■ HOW TO COMPLETE THIS TASK ■
Verbatim copy without images: repeat the records in full.

++++ TASK INPUTS

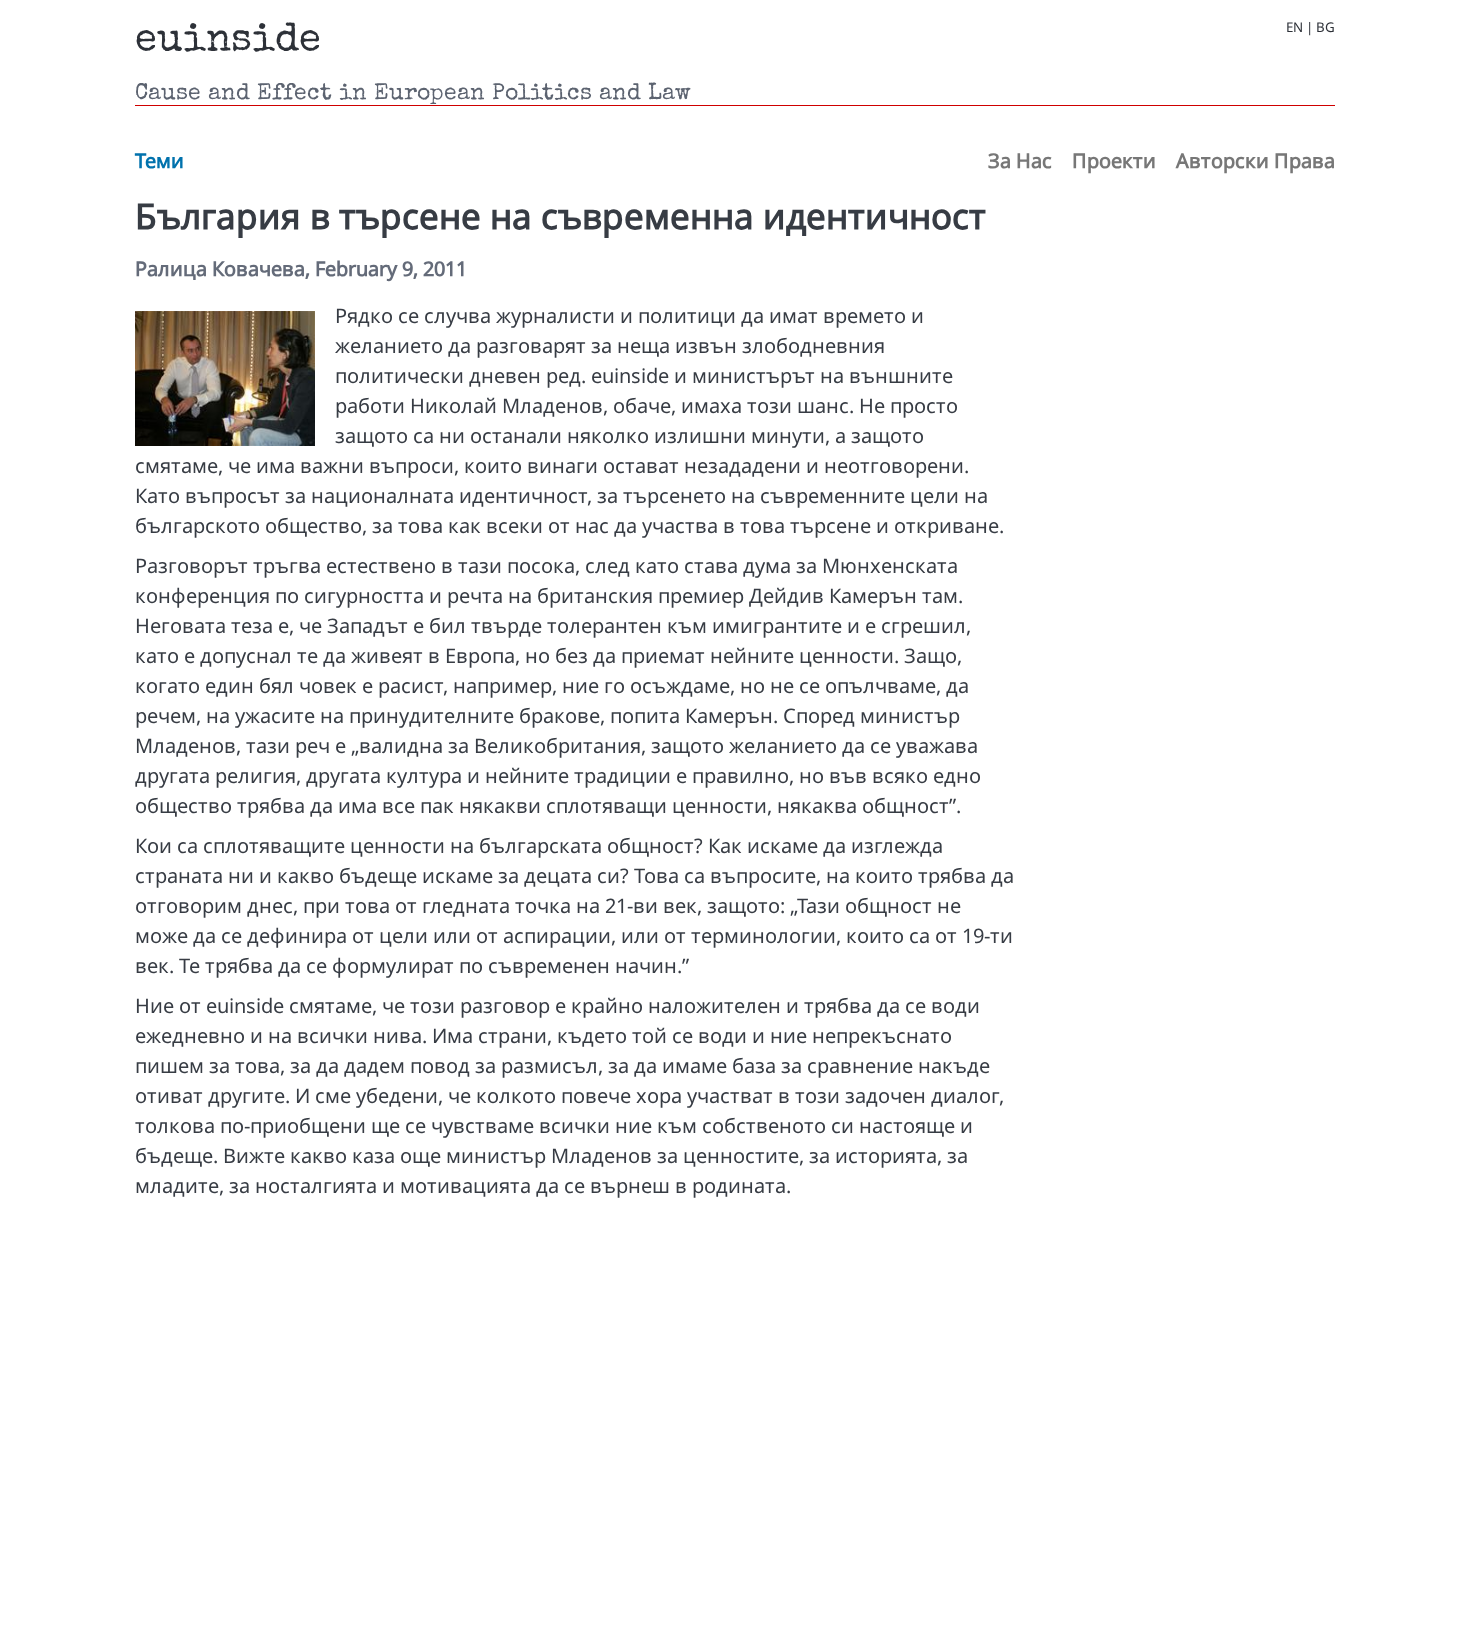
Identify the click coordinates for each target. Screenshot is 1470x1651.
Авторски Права (1255, 160)
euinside (228, 42)
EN (1294, 27)
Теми (159, 160)
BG (1325, 27)
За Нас (1020, 160)
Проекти (1114, 160)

++++++++

■ OUTPUT FOR THIS TASK ■
Identify the click coordinates for each target. Screenshot is 1470x1651.
Авторски Права (1255, 160)
euinside (228, 42)
EN (1294, 27)
Теми (159, 160)
BG (1325, 27)
За Нас (1020, 160)
Проекти (1114, 160)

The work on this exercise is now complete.